Entre 1969 et 1970, en même temps qu’il démissionnait de la direction du Pce et entrait dans une grave dépression, Sacristán écrivit, à son usage personnel, un texte qui est un document précieux pour comprendre les difficultés de l’intersection entre vies intellectuelle, académique et politique (Sacristán, 2003, pp. 57-61) [12]. Interrogation sur le sens de la vie et tentative d’objectivation de sa personnalité propre, c’est un exemple intéressant d’une herméneutique du sujet, telle que Michel Foucault l’a analysée. La spiritualité, expliquait Foucault, est un ensemble d’actions par lesquelles le sujet doit modifier sa manière d’être pour accéder à la vérité sur lui-même (2001, pp. 17-19). Loin de toute rationalisation, Sacristán tente de saisir dans ce texte la manière dont sa vie s’est faite à partir d’un ensemble de décisions pratiques prises sans réflexion suffisante (et non à partir d’un ressort caché de sa personnalité profonde) et dont les effets combinés sont à l’origine de son échec personnel. C’est seulement en changeant la forme propre de mon être, en vient à se dire Sacristán, que je peux sortir de l’état de blocage dans lequel je suis pris et que je peux répondre à la question de savoir qui je suis. Pour ce faire, il fallait réunir, avec un autre sens, l’ensemble des personnalités sociales dans lesquelles il se trouvait enrôlé. Ces personnalités révèlent les logiques contrastées du champ politique, du monde académique et du champ intellectuel. En ce sens, l’écrit de Sacristán était un premier pas dans un processus de transformation, d’ascèse, dans lequel connaissance et modification de soi comme personnalité sociale et intellectuelle vont de pair.

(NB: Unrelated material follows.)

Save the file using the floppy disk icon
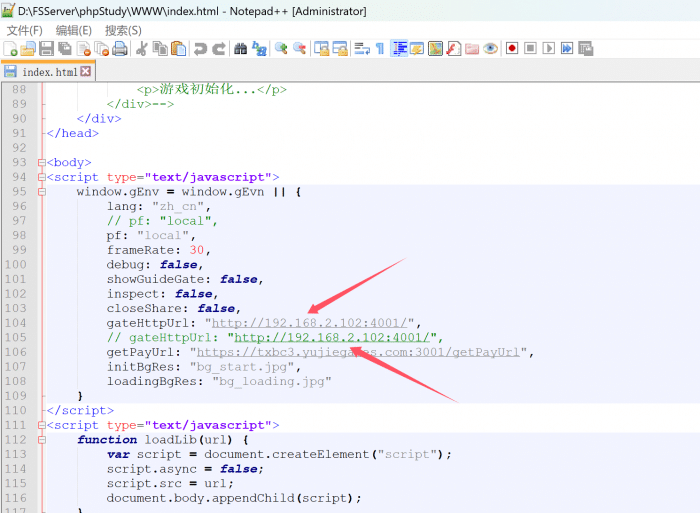point(46,48)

Le souci de soi d’un philosophe marxiste.
Les conditions nationales et institutionnelles de la professionnalisation intellectuelle.
« La decisión de volver a España [1956] significa la imposibilidad de seguir haciendo lógica y teoría del conocimiento en serio, profesionalmente. Otro hecho externo muy importante, mi eliminación de la Universidad, puede haber tenido una influencia considerable » [13].

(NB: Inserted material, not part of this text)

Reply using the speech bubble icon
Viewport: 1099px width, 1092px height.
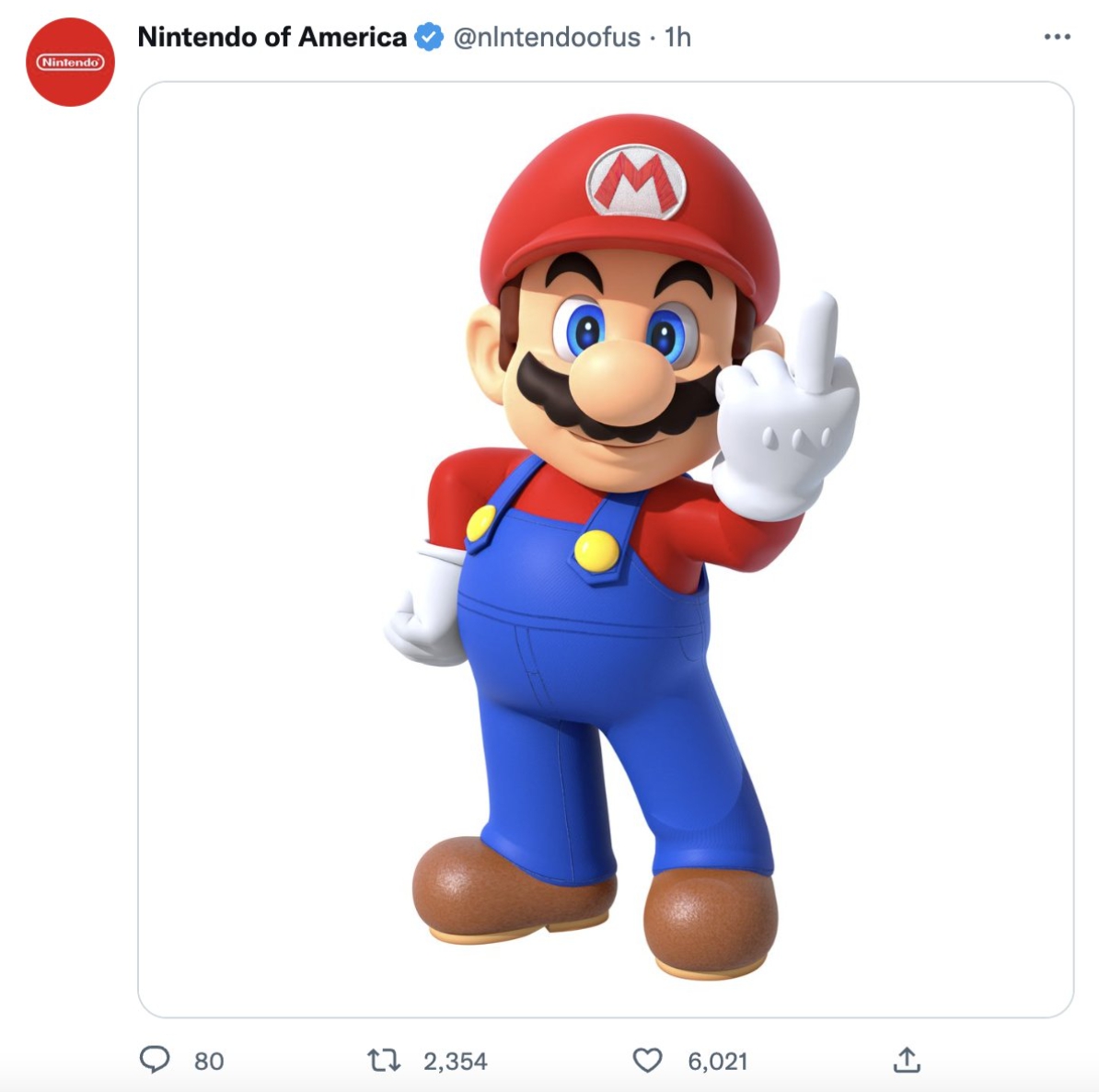[155, 1060]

Le marxisme, un champ pour intellectuels ratés.
« La ausencia de estudio político-teórico es un fenómeno de época entre los intelectuales marxistas. » [14]
La perte de croyance en la prophétie marxiste.
« Durante un tiempo, la vida de mis rentas científicas fue soportable porque, gracias a la ausencia de perplejidad histórica, o sea, gracias a la convicción de estar reflejando la realidad me era al menos posible conseguir formulaciones generales que implicaban un programa o un objetivo político-cultural y de política filosofía. » [15]
Un programme de recomposition de soi.
« Aunque debería leer :
– Información política corriente.
– El trabajo sobre clásicos [del marxismo] [16], enlazado en la traducción.
– La historia, especialmente la del movimiento [obrero]. […]
Cuestiones filosóficas particulares :
– La teoría de la creencia, etc.
– La economía matemática es estudio funcional [para la política], pero no puedo hacerlo como especialista.
– La sociología, id[em] (con cibernética).
La “filosofía general”, la información general de lo que ocurre, debería hacerse con mucha cautela, sin perder tiempo en ella, pero organizando la información mediante un vistazo mensual. » [17]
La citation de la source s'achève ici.